C2 is convex for x <= 2 and concave for x >= 2. <Edit: see my post below. This is backwards because I copied down C2 incorrectly>
I presume there is a typo in C2: 1 < x < 1, so I don’t know what you really want C1 to be. Even if the upper bound on x in C1 is supposed to be <= 2, because C2 is not convex over its entire natural domain, I don’t think there is hope of expressing it in CVX even if constrained to be in its convex region.
Please read the FAQ Why isn’t CVX accepting my model? READ THIS FIRST! . It is incumbent on you to formulate a convex problem if you wish to use CVX. We can’t tell you how or whether to change or relax a constraint to be convex - you’re the one with the problem, so you need to figure out what you want to or are willing to solve.
Indeed (C1) should be 0<x<1, my mistake. As you said, C2 is convex when x<=2. Then would it be possible add a new constraint “x<=2” into the optimization problem, and use CVX to solve it? I mean even C2 is not convex over its entire domain, can we still use CVX in a segment, in which the constraint becomes convex or concave?

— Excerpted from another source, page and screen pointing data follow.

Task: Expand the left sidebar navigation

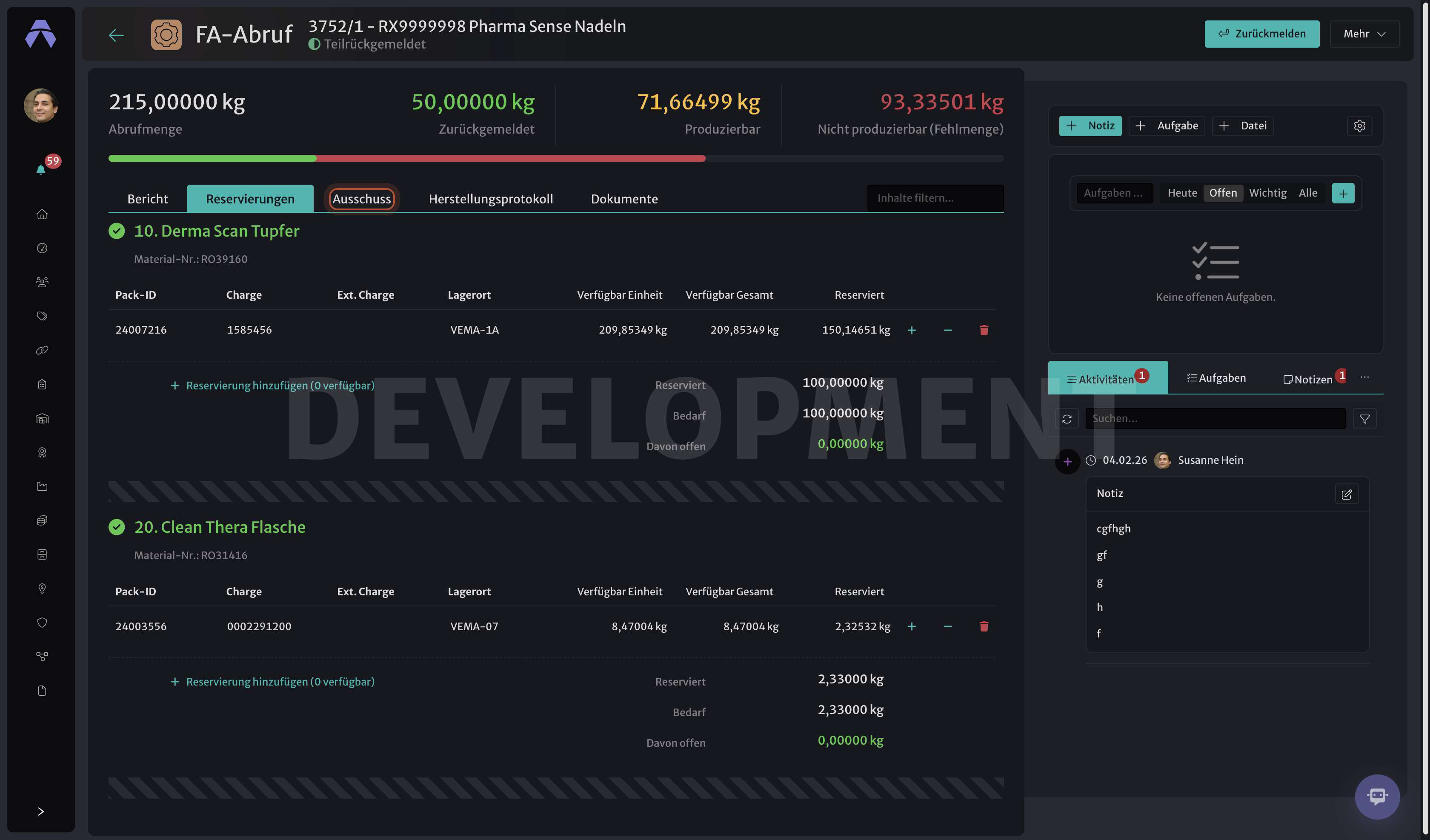Action: coord(41,811)
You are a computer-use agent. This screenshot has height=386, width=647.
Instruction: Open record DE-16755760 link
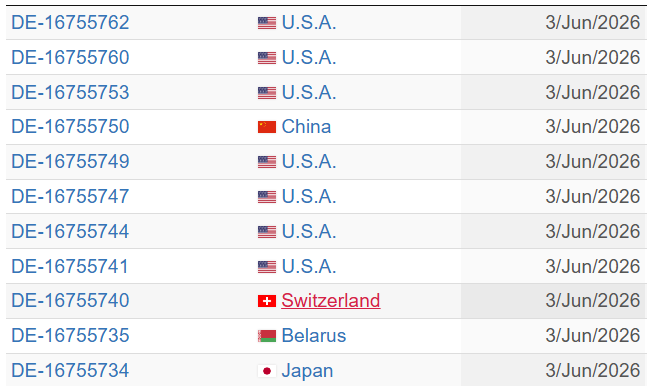(70, 57)
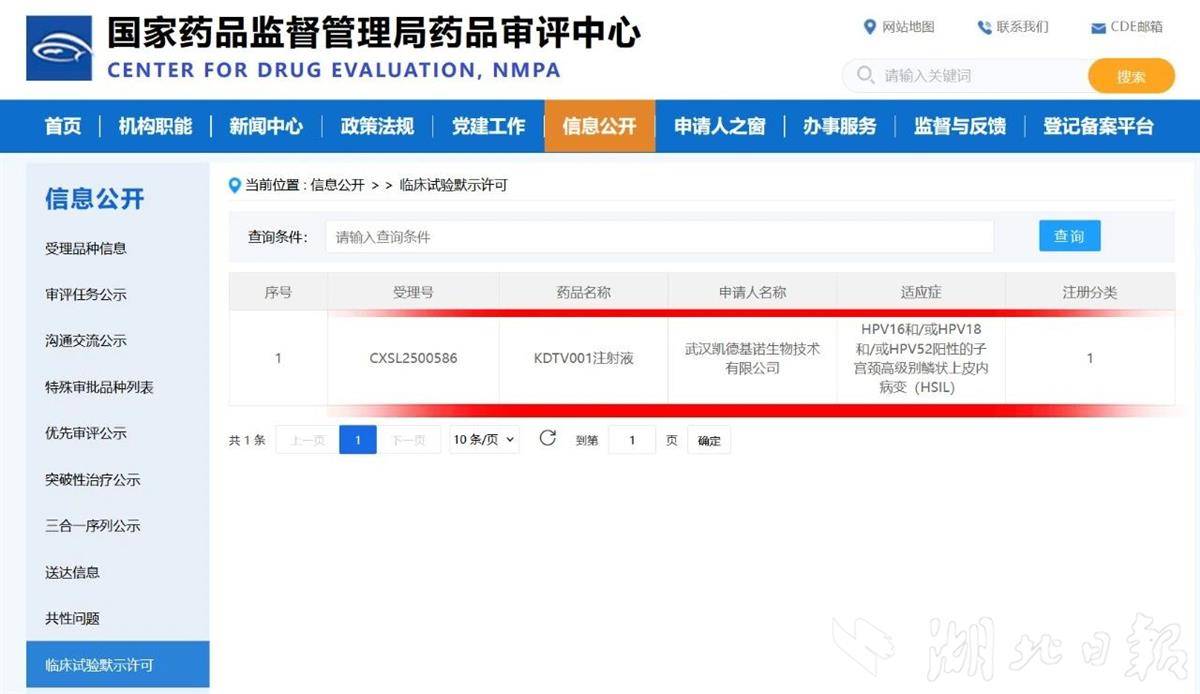Click the refresh icon in the pagination bar

click(x=547, y=439)
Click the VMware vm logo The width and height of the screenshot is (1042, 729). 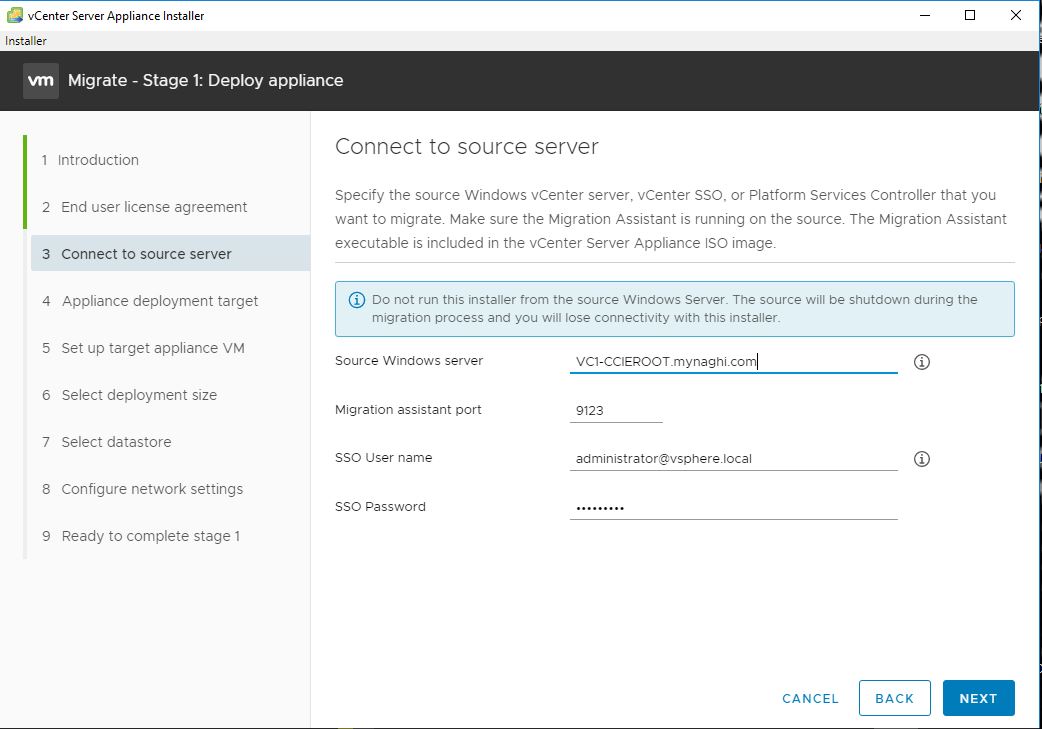41,81
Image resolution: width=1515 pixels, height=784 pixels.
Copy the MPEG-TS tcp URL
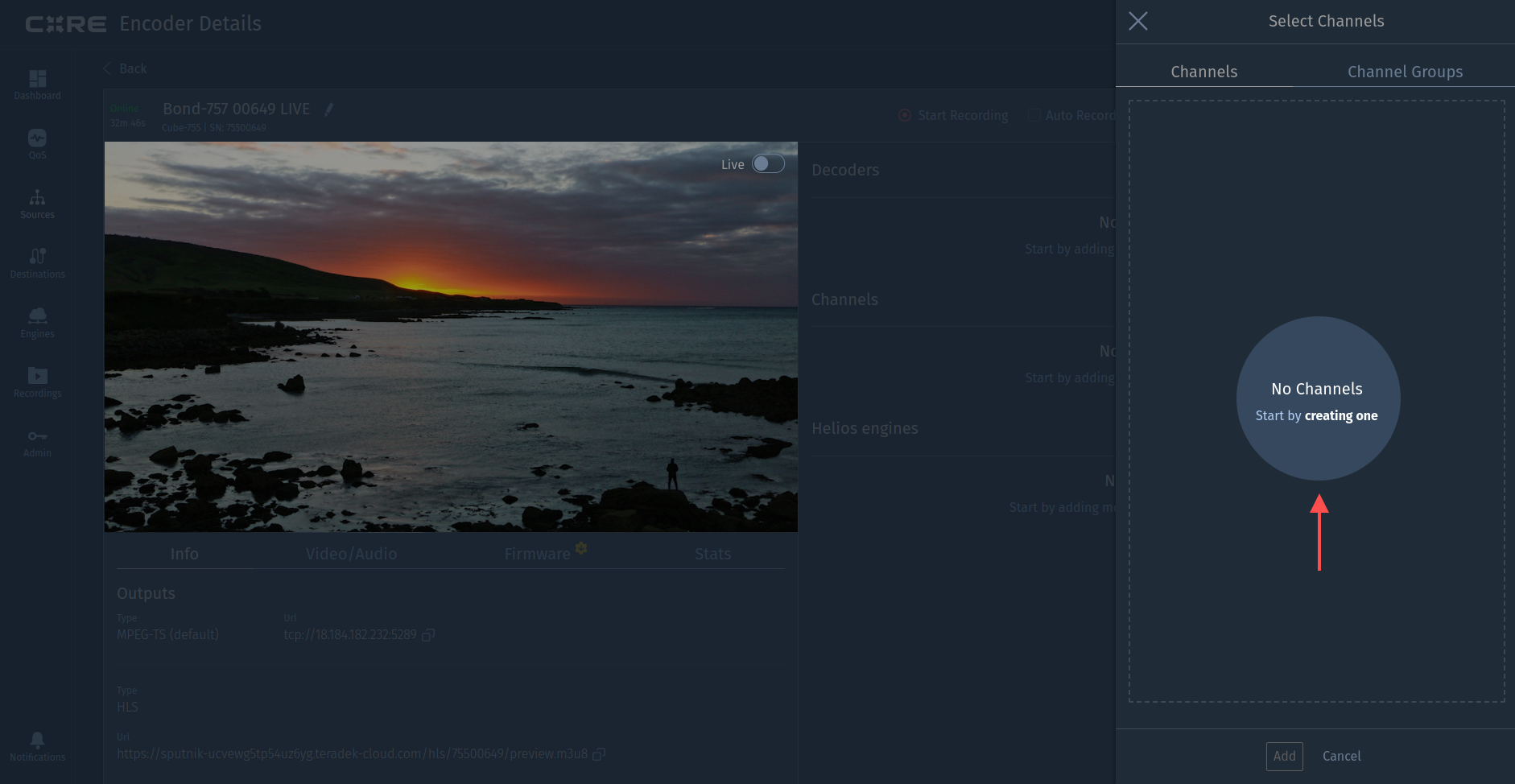tap(428, 635)
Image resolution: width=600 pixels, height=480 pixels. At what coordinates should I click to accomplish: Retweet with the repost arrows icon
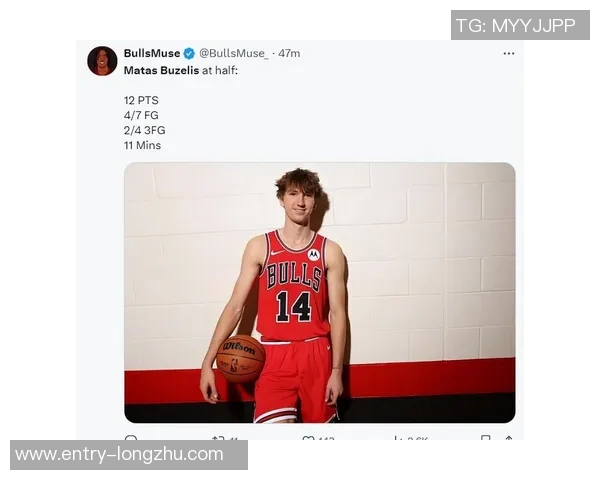click(x=218, y=438)
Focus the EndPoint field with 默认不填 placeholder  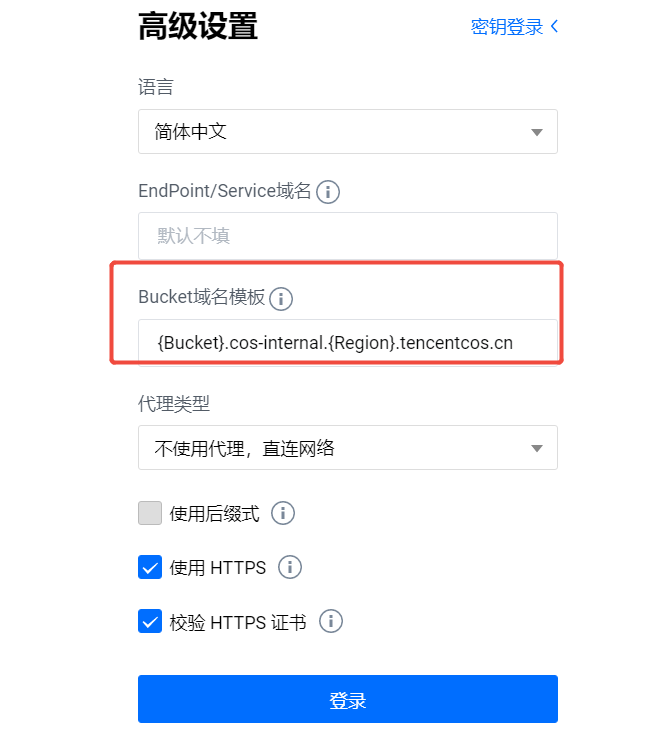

Whoops, my assessment was for x*(1-exp(-x)) <= 1 , not x*(1+exp(-x)) <= 1.
So it turns out that C2 is concave for x <= 2 and convex for x >= 2. That means that if C1 is 1 <= x <= 2 , then C2 is non-convex in the domain restricted by C1. Therefore the problem is non-convex, period, and it can not be entered into CVX.
Actually, C2 is only feasible for x <= 0.65905, so if the lower bound of C1 is not at least that low, the problem isn’t even feasible, quite apart from whether it can be entered into CVX.